> STATED TASK
Reproduce every line of the listing below verbatim, omitting the pictures from your answer.
-- Begin MATERIAL SUPPLIED --
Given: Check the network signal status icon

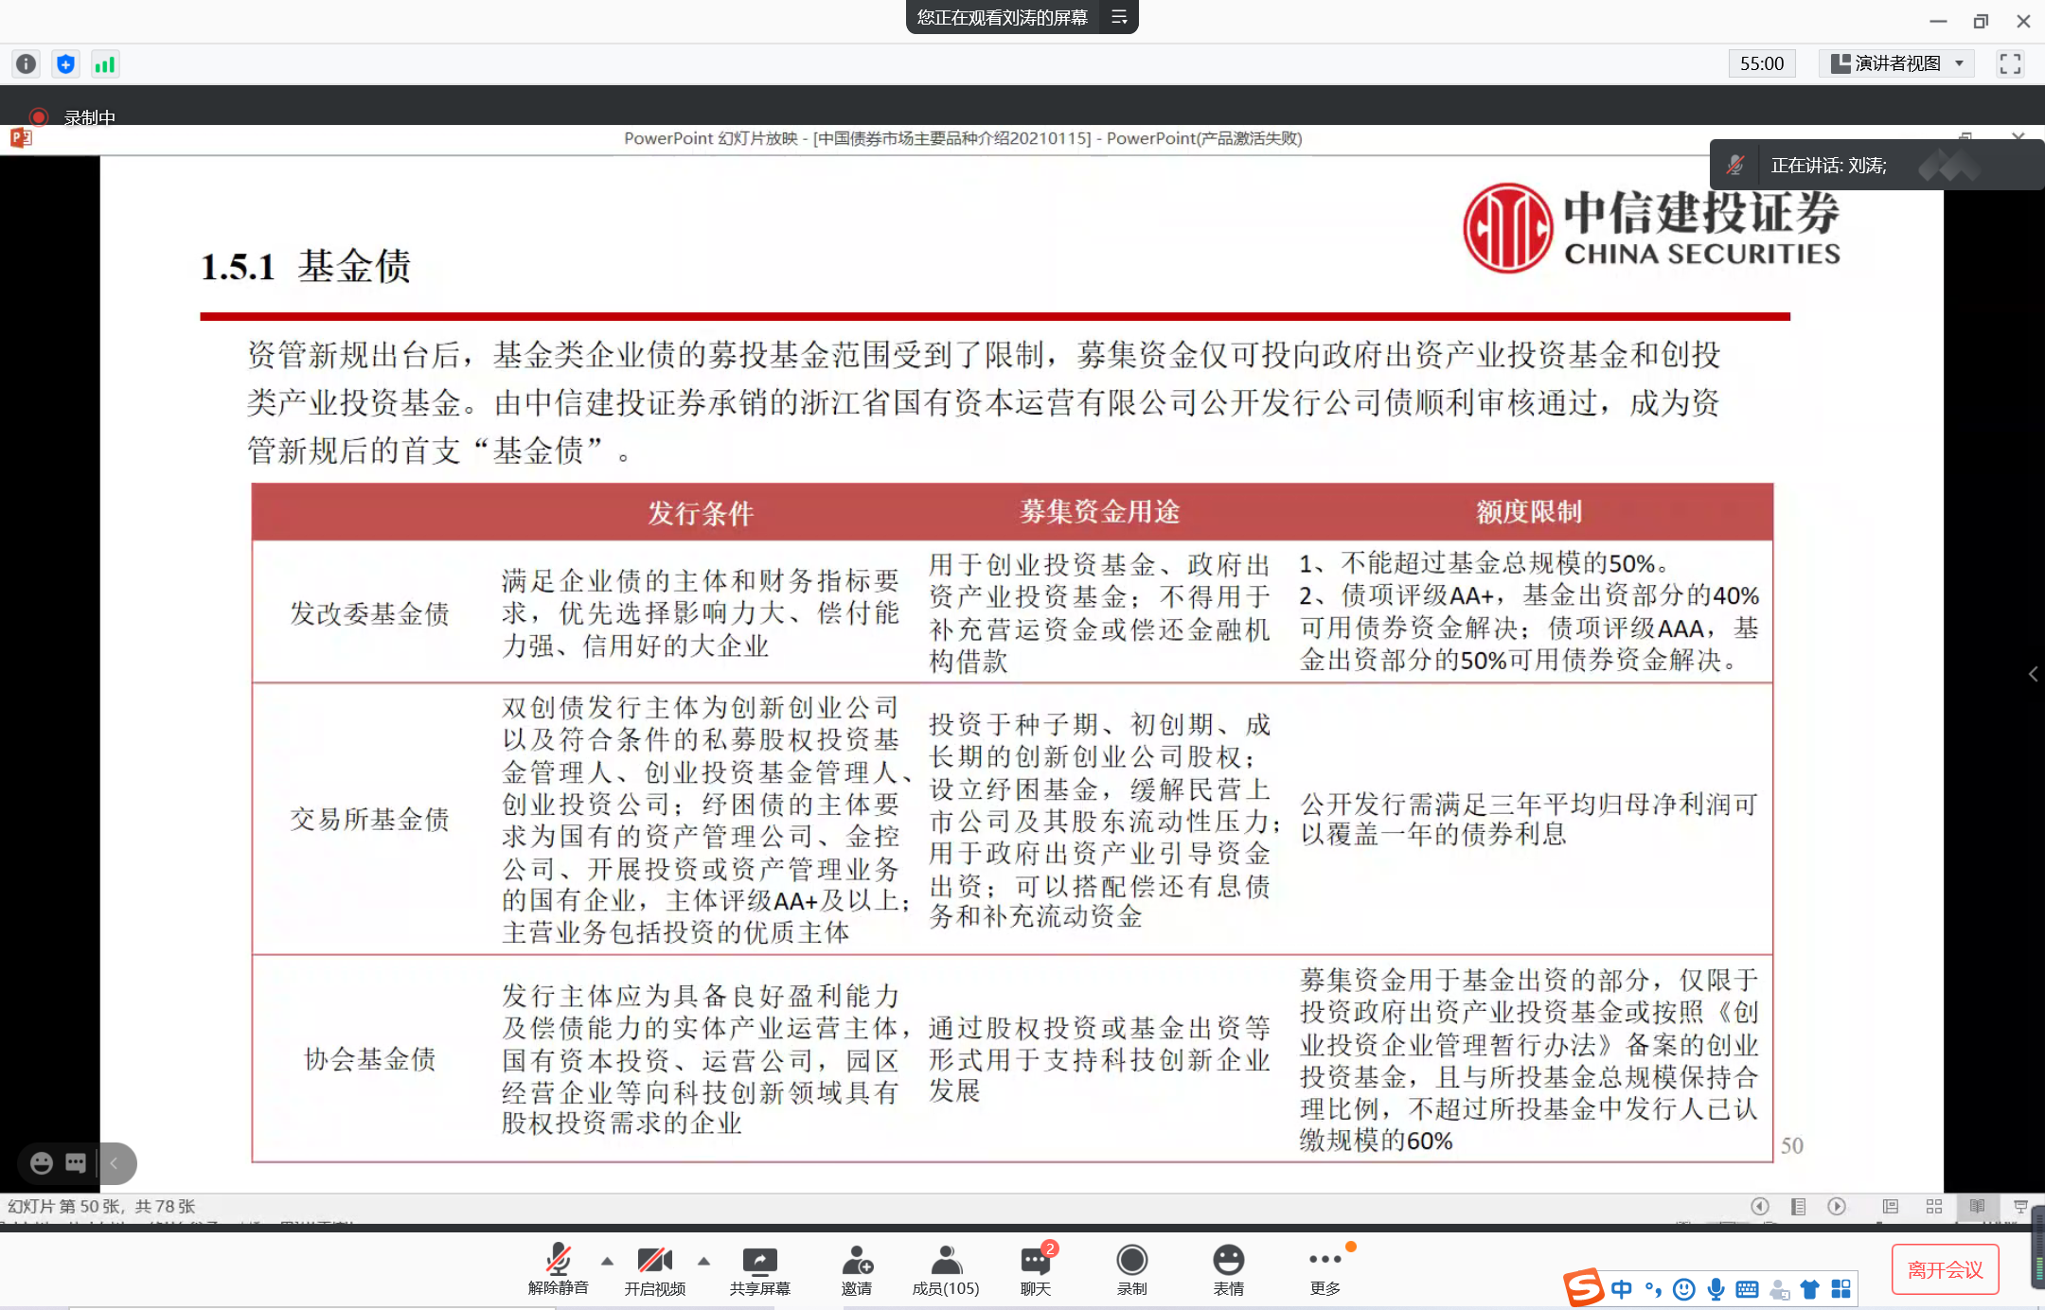Looking at the screenshot, I should (x=104, y=63).
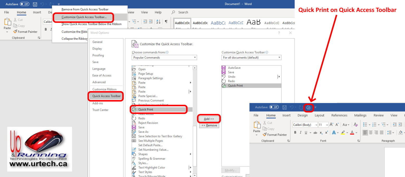Screen dimensions: 405x177
Task: Click the Remove button in Word Options
Action: 209,125
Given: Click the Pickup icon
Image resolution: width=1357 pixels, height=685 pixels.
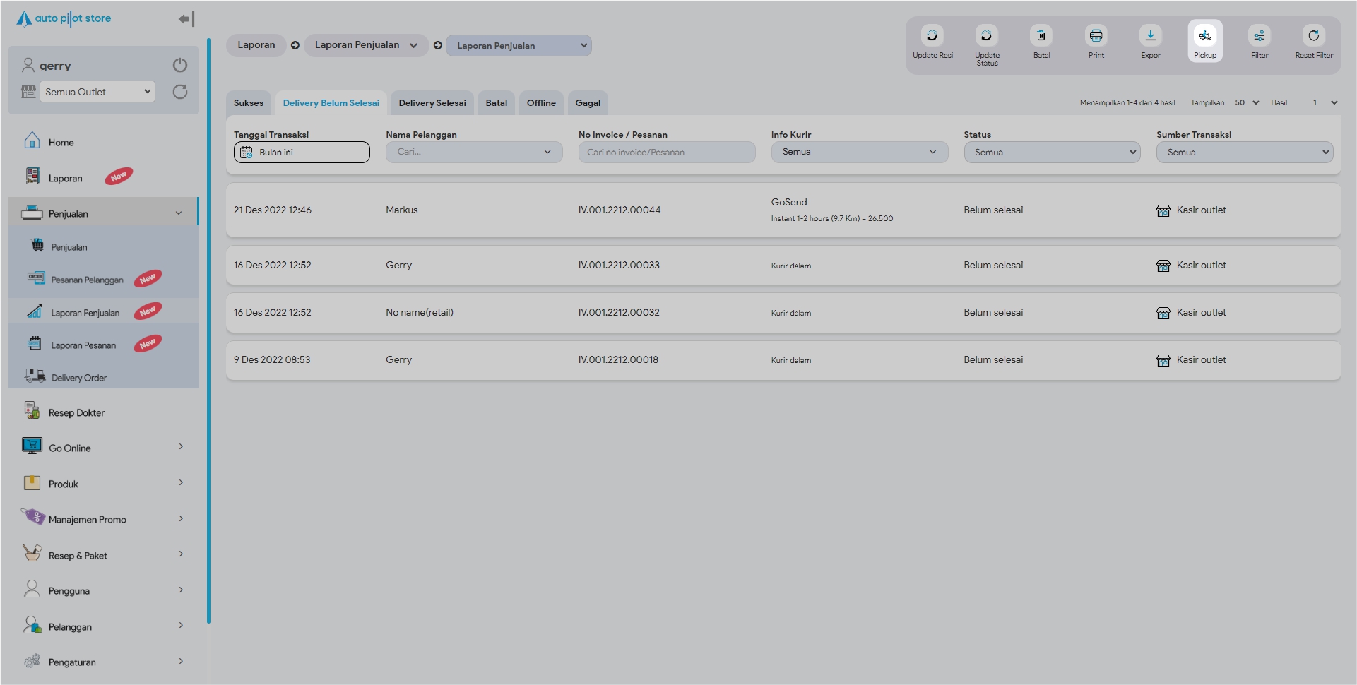Looking at the screenshot, I should click(1204, 36).
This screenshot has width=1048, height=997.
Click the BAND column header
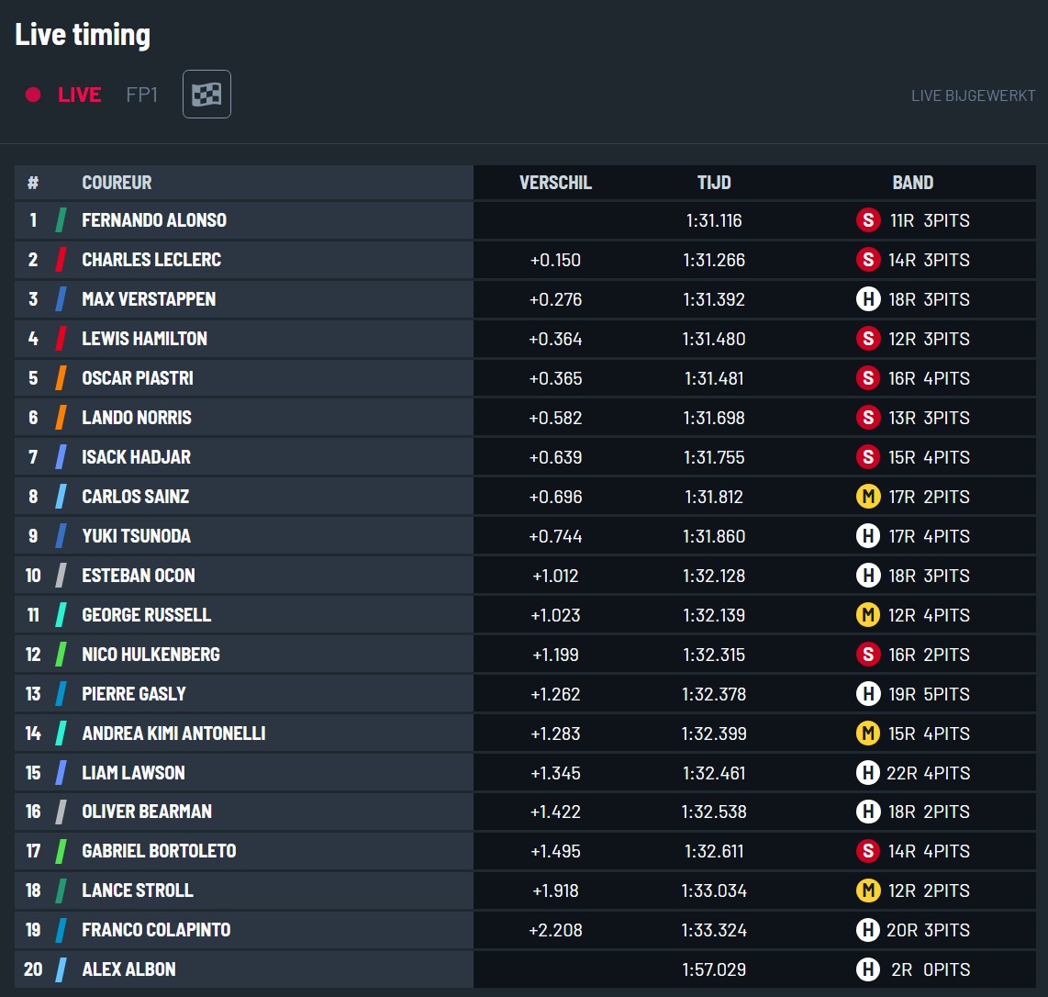tap(912, 183)
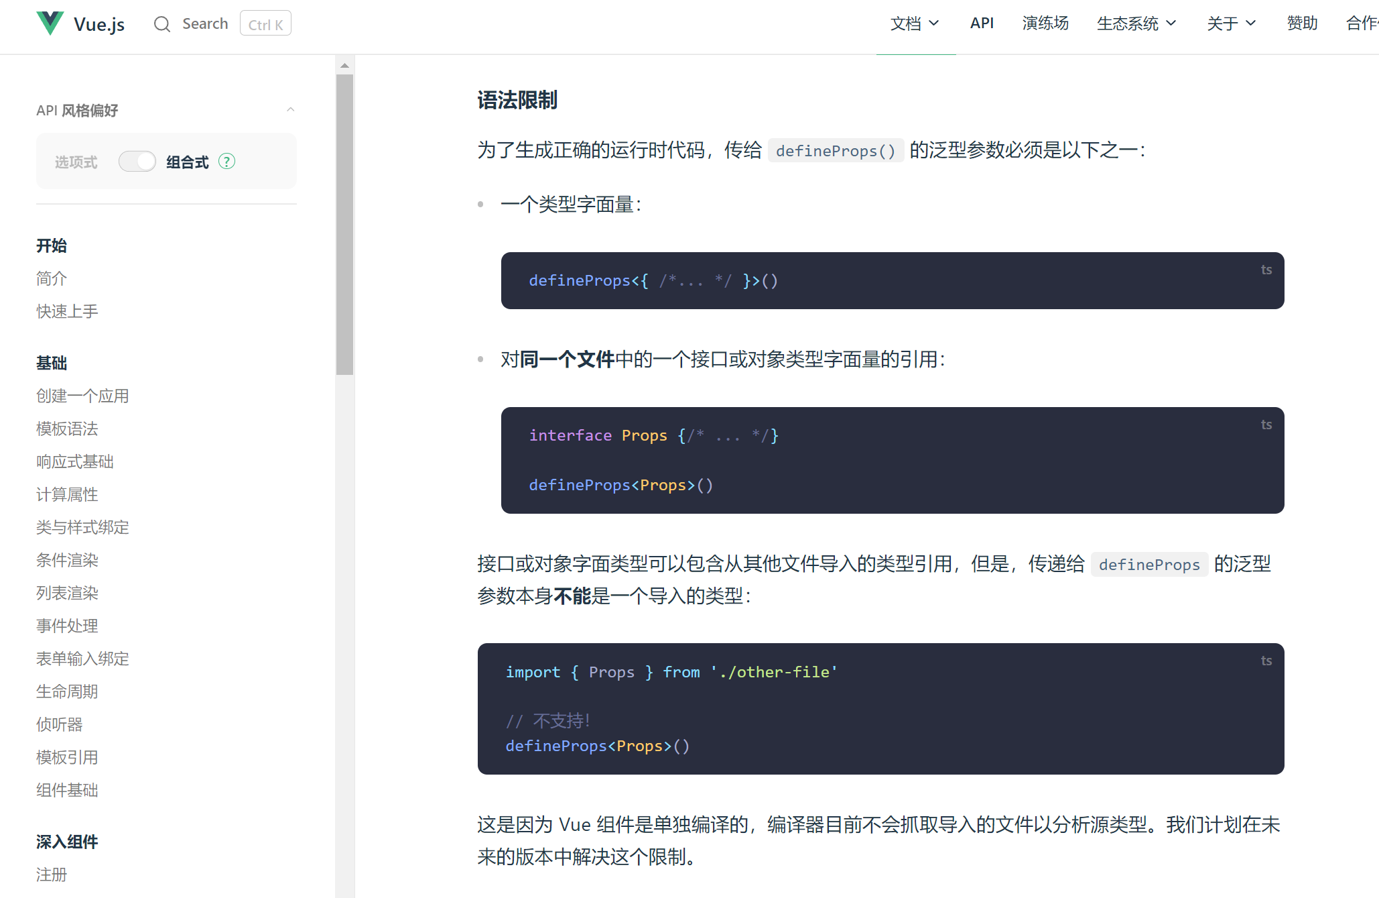This screenshot has width=1379, height=898.
Task: Open the API nav item
Action: tap(982, 23)
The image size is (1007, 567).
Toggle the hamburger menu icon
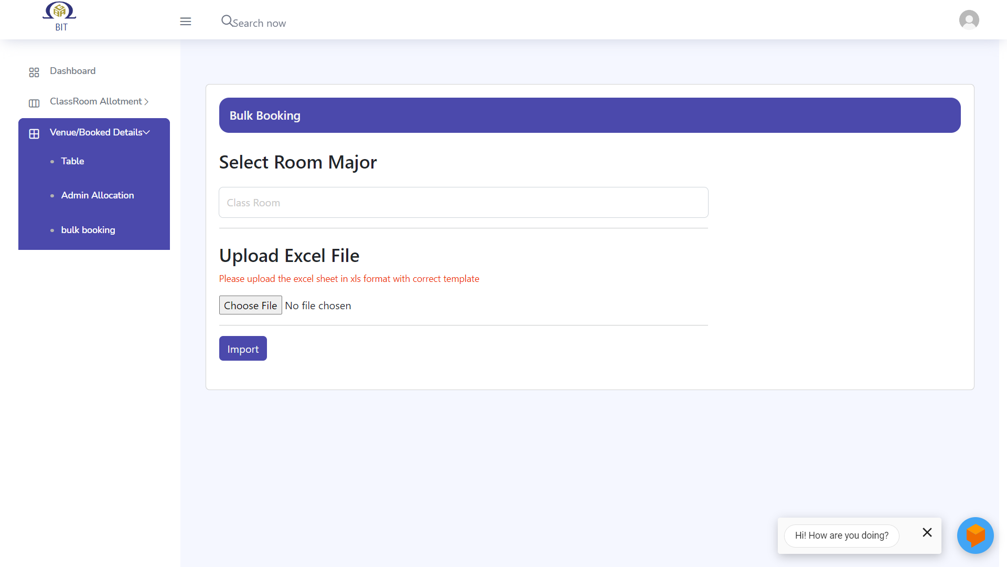pos(186,22)
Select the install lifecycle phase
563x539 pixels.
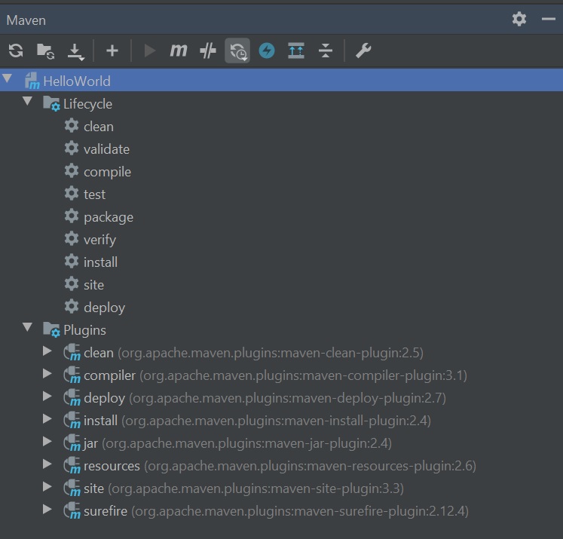tap(100, 262)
-- End MATERIAL SUPPLIED --
> RIGHT ANSWER
Given: Check the network signal status icon

Looking at the screenshot, I should (x=104, y=63).
Screen dimensions: 405x177
Task: Click the Remove button in Word Options
Action: 209,125
Given: Click the Pickup icon
Image resolution: width=1357 pixels, height=685 pixels.
Looking at the screenshot, I should click(1204, 36).
This screenshot has width=1048, height=997.
Click the BAND column header
tap(912, 183)
This screenshot has width=1379, height=898.
Task: Open the API nav item
Action: tap(982, 23)
The image size is (1007, 567).
Toggle the hamburger menu icon
pos(186,22)
Select the install lifecycle phase
563x539 pixels.
tap(100, 262)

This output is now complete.